Hoy: 23 de noviembre de 2024
Un trabajo de restauración excelso y el eco de un millar de vetustas generaciones permitían a la escultura de San Cristóbal de Licia batirse en duelo con el paso del tiempo y salir relativamente incólume. Era una estatua de bronce a tamaño real, de unos dos metros treinta, que hallaba su inspiración en el pasado legendario del santo mucho más que en su presunta existencia real. Tenía una pierna adelantada y flexionada mientras que la otra permanecía estirada y retrasada un metro, como quien da una zancada con dificultad. El gigante apretaba contra su pecho a un niño pequeño al tiempo que pugnaba por atravesar el río cuyas turbulentas aguas habían arrastrado consigo innumerables vidas.
La literatura apunta a que el infante que San Cristóbal sostenía entre sus brazos era el mismísimo Cristo y que, después de cruzar a la otra orilla, el santo habría realizado un acto de fe sin precedentes al cargar con “el peso del mundo y de su Creador”. Aquella travesía le valió el calificativo de “viajero” y, desde entonces, se postuló como patrón de los caminantes y protector de los niños.
Al igual que con el resto de los santos, la hagiografía le atribuyó poderes milagrosos. Concretamente, le reservó el don de salvar de una muerte repentina a todo el que lo contemplara directamente. El escudo protector rodeaba a la persona durante veinticuatro horas y, si deseaba prolongar sus efectos, debía asistir al día siguiente allá donde se encontrara la figura del santo.
De lo que no guarecía San Cristóbal a todo aquel que lo adoraba era de la muerte en vida.

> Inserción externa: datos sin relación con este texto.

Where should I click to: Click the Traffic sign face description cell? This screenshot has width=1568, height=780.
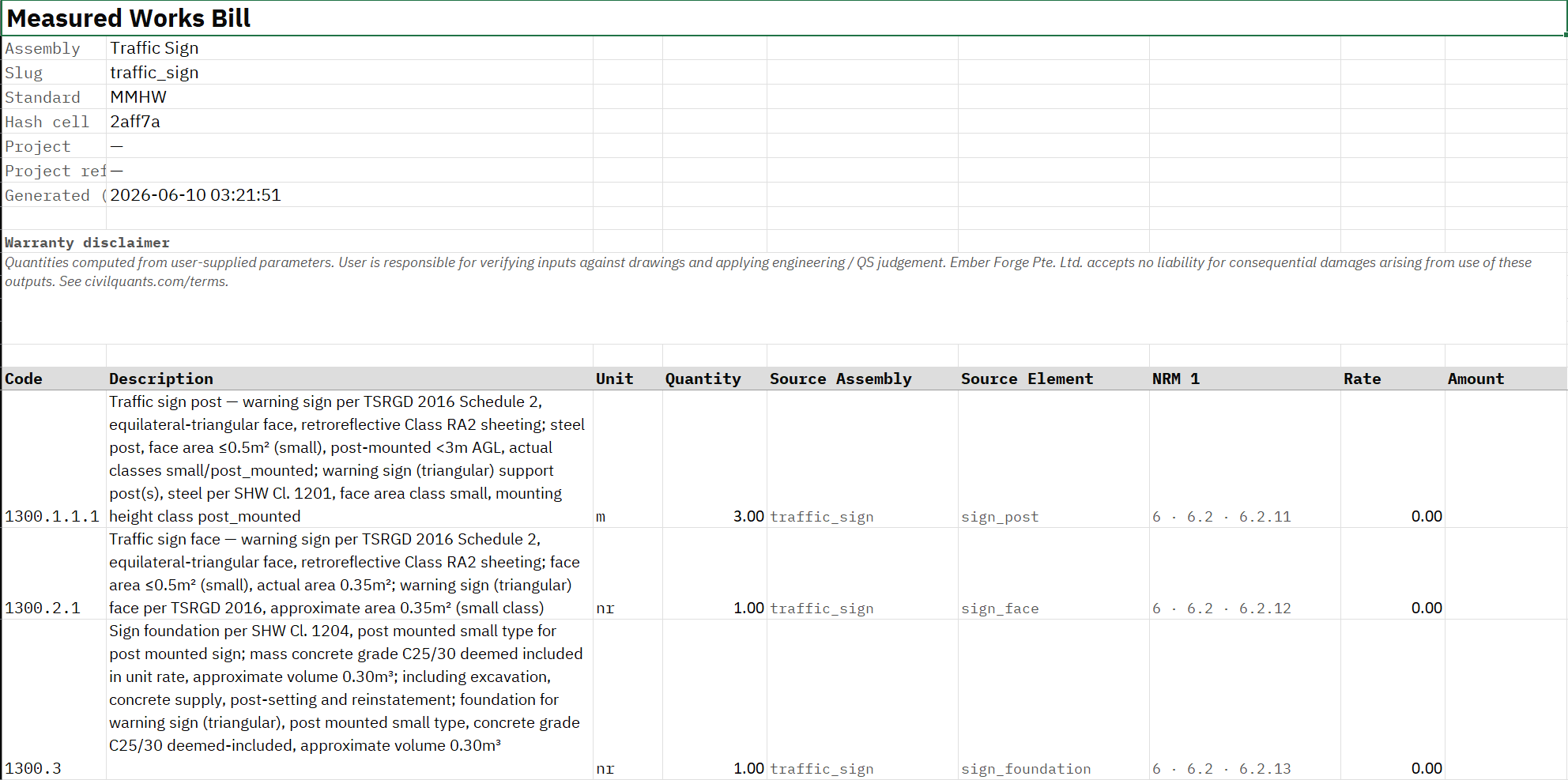click(x=349, y=574)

No me malinterpreten, no soy creyente. Ni siquiera me considero aficionado a la Historia. Pero ya sabrán que cuando uno se siente al borde del ahogamiento, cualquier balsa a la deriva es buena con tal de no hundirse en las profundidades del océano. Incluso aquella que hace unos meses se antojaba inconcebible.
Llevaba visitando ininterrumpidamente la iglesia en la que se ubicaba la estatua de San Cristóbal desde hacía cuatro meses. Y eso que, ni soy niño –de ello dan cuenta mi frondosa barba y mis incipientes canas– ni viajero, aunque el desencadenante de mis tribulaciones ha sido precisamente un viaje.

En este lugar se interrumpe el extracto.